_Article_
- - - -

Object Oriented Programming cource | Assoc.Prof. Abzetdin Adamov | Computer Engineering Department | Qafqaz University

COURSE SYLLABUS FOR: Introduction to Big Data Analytics

COURSE ID: INFT 4836
CREDITS: 6
CLASS TERM: Fall, 2017
INSTRUCTOR: Dr. Abzetdin Adamov
CLASS SCHEDULE: see My Calendar
JOB TITLES: Chief Data Officer, Big Data Solution Architect, Big Data Platform Engineer, Big Data Analyst, Big Data Analytics Business Consultant, Big Data Software Designer, Big Data Consultant, Hadoop Architects, Consultant Hadoop Developer, Senior Analytics Manager.

Course Description:

The Internet Services, Web and Mobile Applications, Pervasive Communication widely available today that are meeting many of our needs have stimulated production of tremendous amounts of data (call metadata, texts, emails, social media updates, photos, videos, location, etc.). Even with the power of today’s modern computers it still big challenge for business and government organizations to manage, search, analyze, and visualize this vast amount of data as information. Over 90% of this information is unstructured, what means data does not have predefined structure and model. Generally, unstructured data is useless unless applying data mining, data extraction and advanced data analytics techniques. At the same time, just in case if you can process and understand your data, this data worth anything, otherwise it becomes useless.

Big Data Analytics is scientific process of transforming data into knowledge large amounts of data into actionable knowledge (intelligent insights) enabling Data-driven decision making. Big Data Analytics is not brand new technology and existing many years before. But because of numbers of factors all come together now, this technology is becoming more and more important today.

In "Introduction to Big Data Analytics" is designed to provide students with fundamental knowledge on: reasons of Big Data problem, use-cases of Big Data by multi-sectoral industries, distributed architectures and platforms for Big Data storing and processing. Students will be introduced with architecture of Hadoop, HDFS and concept of MapRecuce. Several other key components of Hadoop Ecosystem will be introduced as well. Real data analytics and visualization will be accomplished using R programming language.

Course Objectives:

As the business environment becomes more sophisticated, the software development (software engineering is about managing complexity) is becoming increasingly complex. As of the best programming paradigm which helps to eliminate complexity of large projects, Object Oriented Programming (OOP) has become the predominant technique for writing software in the past decade. Many other important software development techniques are based upon the fundamental ideas captured by object-oriented programming. This aim of this course is to introduce to programming in Java in accordance with Object-Oriented Programming concept.

- - - -

_Tasks_
1. Set down the part of the syllabus that runs from "Big Data Analytics is scientific" down to "R programming language.", word for word.
2. Summarize the syllabus in two sentences.

_Supplied information_
- - - -

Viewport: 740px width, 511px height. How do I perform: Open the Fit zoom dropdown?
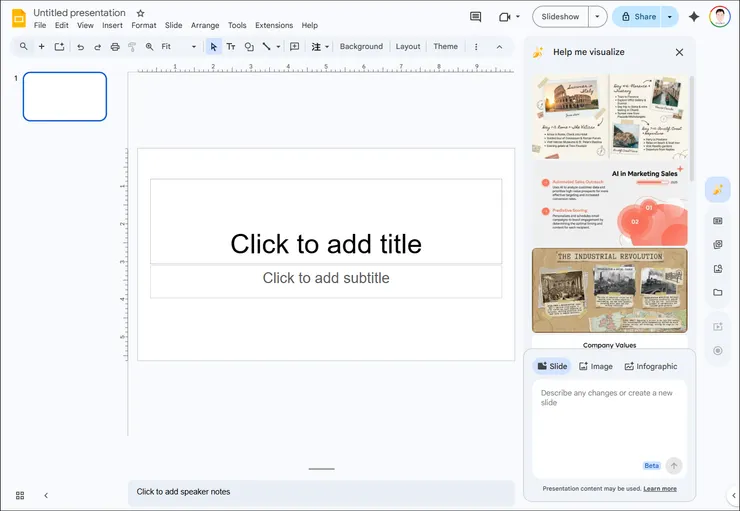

- - - -

_Solutions_
1.
Big Data Analytics is scientific process of transforming data into knowledge large amounts of data into actionable knowledge (intelligent insights) enabling Data-driven decision making. Big Data Analytics is not brand new technology and existing many years before. But because of numbers of factors all come together now, this technology is becoming more and more important today.

In "Introduction to Big Data Analytics" is designed to provide students with fundamental knowledge on: reasons of Big Data problem, use-cases of Big Data by multi-sectoral industries, distributed architectures and platforms for Big Data storing and processing. Students will be introduced with architecture of Hadoop, HDFS and concept of MapRecuce. Several other key components of Hadoop Ecosystem will be introduced as well. Real data analytics and visualization will be accomplished using R programming language.

2. The syllabus for Introduction to Big Data Analytics (INFT 4836, six credits, Fall 2017, taught by Dr. Abzetdin Adamov) explains that internet, web, and mobile services produce huge amounts of mostly unstructured data that organizations find hard to manage, search, analyze, and visualize. The course gives students fundamental knowledge of why the Big Data problem arises, how industries use Big Data, and which distributed architectures and platforms store and process it, including Hadoop and HDFS, with real data analytics and visualization carried out in R.